Task objective
Copy the rows below exactly as they appear, line for line.

┌──

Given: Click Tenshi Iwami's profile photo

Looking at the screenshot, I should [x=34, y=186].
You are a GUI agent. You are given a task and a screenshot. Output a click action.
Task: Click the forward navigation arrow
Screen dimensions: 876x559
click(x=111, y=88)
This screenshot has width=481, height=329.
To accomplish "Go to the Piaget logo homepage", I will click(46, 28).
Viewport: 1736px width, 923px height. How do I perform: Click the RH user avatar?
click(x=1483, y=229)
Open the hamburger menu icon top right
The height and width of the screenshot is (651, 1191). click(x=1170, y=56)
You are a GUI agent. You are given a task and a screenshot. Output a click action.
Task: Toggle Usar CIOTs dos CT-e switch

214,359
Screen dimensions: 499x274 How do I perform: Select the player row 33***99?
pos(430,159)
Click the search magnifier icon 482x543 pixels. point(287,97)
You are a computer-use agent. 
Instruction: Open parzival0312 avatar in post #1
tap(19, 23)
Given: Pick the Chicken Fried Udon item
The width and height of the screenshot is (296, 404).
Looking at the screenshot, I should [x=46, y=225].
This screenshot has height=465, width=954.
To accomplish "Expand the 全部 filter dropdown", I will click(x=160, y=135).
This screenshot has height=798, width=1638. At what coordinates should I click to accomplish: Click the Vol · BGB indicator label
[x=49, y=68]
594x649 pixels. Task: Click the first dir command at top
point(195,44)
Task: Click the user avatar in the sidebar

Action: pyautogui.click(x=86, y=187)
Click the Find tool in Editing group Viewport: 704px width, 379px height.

└──

Solution to the problem
Given: Click Tenshi Iwami's profile photo

Looking at the screenshot, I should [x=34, y=186].
You are a GUI agent. You are given a task and a screenshot. Output a click action.
Task: Click the forward navigation arrow
Screen dimensions: 876x559
click(x=111, y=88)
This screenshot has width=481, height=329.
To accomplish "Go to the Piaget logo homepage", I will click(46, 28).
Viewport: 1736px width, 923px height. How do I perform: Click the RH user avatar?
click(x=1483, y=229)
Open the hamburger menu icon top right
The height and width of the screenshot is (651, 1191). click(x=1170, y=56)
You are a GUI agent. You are given a task and a screenshot. Output a click action.
Task: Toggle Usar CIOTs dos CT-e switch

214,359
Screen dimensions: 499x274 How do I perform: Select the player row 33***99?
pos(430,159)
Click the search magnifier icon 482x543 pixels. point(287,97)
You are a computer-use agent. 
Instruction: Open parzival0312 avatar in post #1
tap(19, 23)
Given: Pick the Chicken Fried Udon item
The width and height of the screenshot is (296, 404).
Looking at the screenshot, I should [x=46, y=225].
This screenshot has height=465, width=954.
To accomplish "Expand the 全部 filter dropdown", I will click(x=160, y=135).
This screenshot has height=798, width=1638. At what coordinates should I click to accomplish: Click the Vol · BGB indicator label
[x=49, y=68]
594x649 pixels. Task: Click the first dir command at top
point(195,44)
Task: Click the user avatar in the sidebar

Action: pyautogui.click(x=86, y=187)
Click the Find tool in Editing group Viewport: 704px width, 379px height.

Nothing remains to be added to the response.